Among the reasons to fight against pay discrimination, experts argue that besides allowing women to earn more income, equal pay will also allow women to finally achieve economic security and dignity. “Higher wages are associated with higher capacities to save and accumulate wealth, as well as retire with dignity,” said Salas-Betsch.

“Higher wages are associated with higher capacities to save and accumulate wealth, as well as retire with dignity.”

Moreover, restoring a balance in wages between both genders would reinforce the country’s entire economic security. Women make up about half of the US workforce, “so their economic security and advancement is tied to the economic security of the entire country,” said Salas-Betsch. However, they are disproportionately employed in low-wage jobs, and “low pay has long been associated with high employee turnover, lower productivity, and lower economic growth.”

“Restoring a balance in wages between both genders would reinforce the country’s entire economic security.”

Salas-Betsch points out that “women often face higher health care costs, higher caregiving costs, and more. This state of affairs contributes to continually hinder women’s economic security,” she said.

What can be done to fight it?

In June 2021, the Paycheck Fairness Act to close the gender wage gap failed for the fourth time in Congress.
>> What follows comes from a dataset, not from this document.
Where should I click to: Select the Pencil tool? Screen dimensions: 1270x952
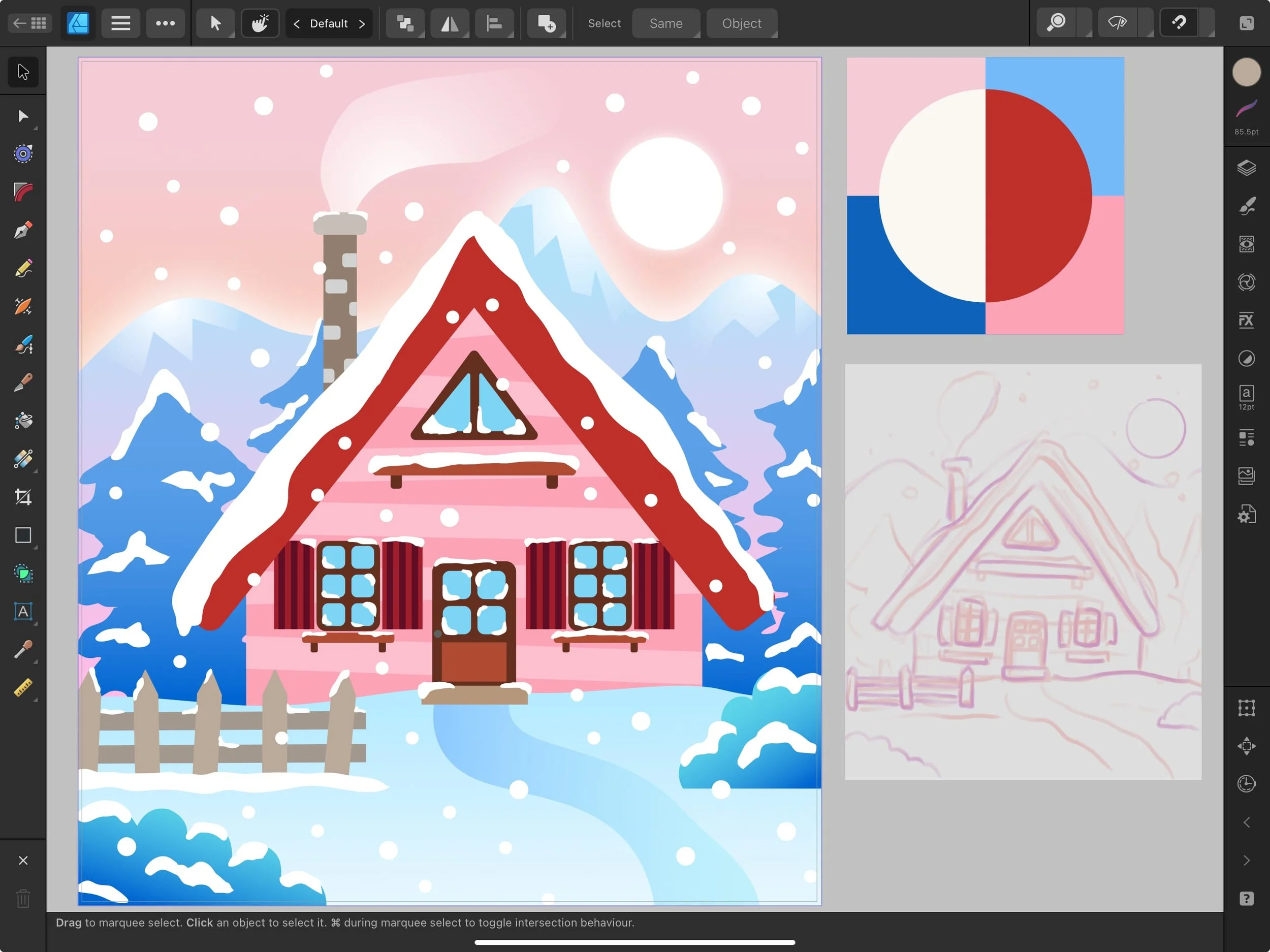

The bill, which was first introduced in 1997, aims to end loopholes in pay discrimination laws but died in the Senate last year. “While the Paycheck Fairness Act will not, on its own, close the gender wage gap, it’s a crucial step that could bring women one step closer to securing equal pay,” said Salas-Betsch.
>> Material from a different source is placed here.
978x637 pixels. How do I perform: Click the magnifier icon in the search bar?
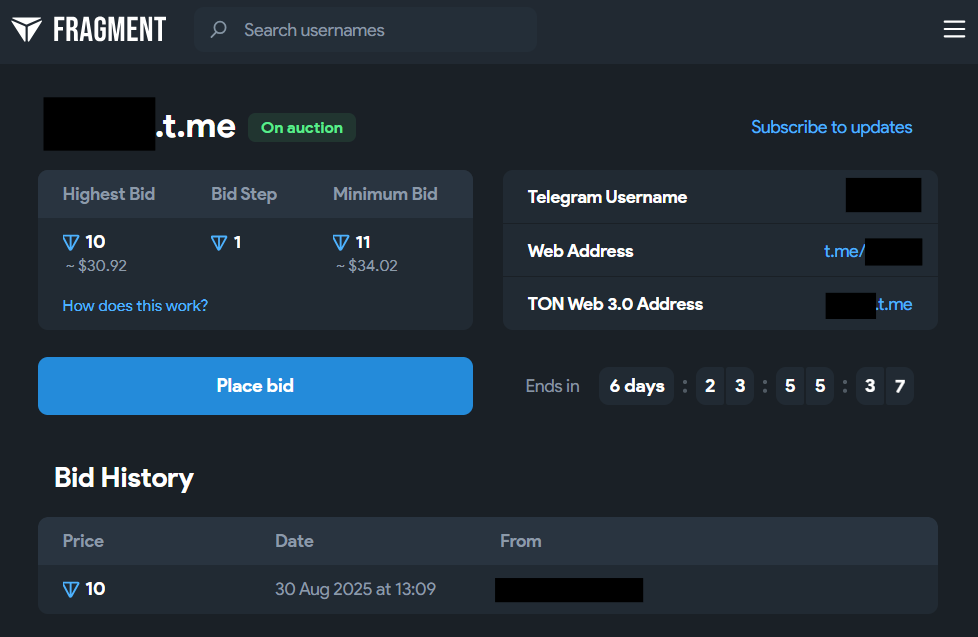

The Paycheck Fairness Act would improve workers’ wages by strengthening equal pay protections and enforcement and combating discriminatory pay practices. Among its various proposals, the bill asked to “increase prohibitions on retaliation against workers who discuss their pay or challenge pay discrimination, limit employers’ reliance on salary history, which can perpetuate existing gender pay gaps or require employer collection of pay data disaggregated by race and ethnicity,” said Salas-Betsch.

But non-profit organizations say a multi-faceted approach is needed to fight against unequal wages. According to the AAUW, the most important thing to secure would be “adequate paid leave and reliable childcare” implemented with new laws that guarantee paid family and medical leave and access to affordable, high-quality childcare.
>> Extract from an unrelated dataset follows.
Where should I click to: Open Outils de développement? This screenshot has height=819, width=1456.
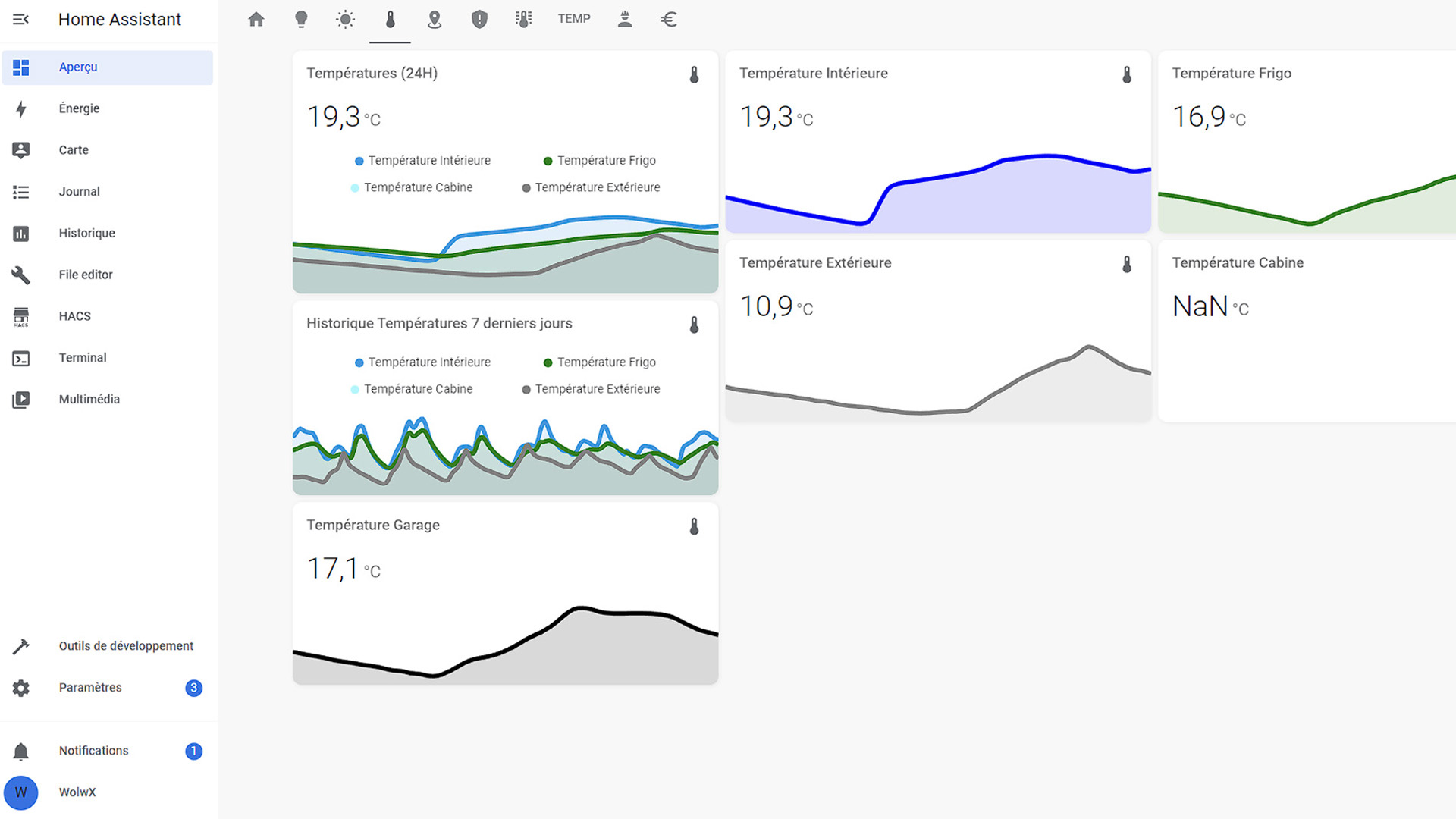coord(126,646)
“The most important thing to secure would be ‘adequate paid leave and reliable childcare’.”

Moreover, the AAUW advocates for “expanded unemployment compensation, a higher minimum wage, nutrition and food assistance programs, housing assistance and relief from crushing student debt.”

Salas-Betsch adds that fighting for equal wages also comes with addressing sexism, racism, and other forms of bias in hiring processes”, as well as practical things such as ensuring workplaces offer flexibility and predictable schedules to support women who are both workers and caregivers”, or “advancing women’s leadership and representation.” There may be no simple answers, but it’s an area that demands consideration.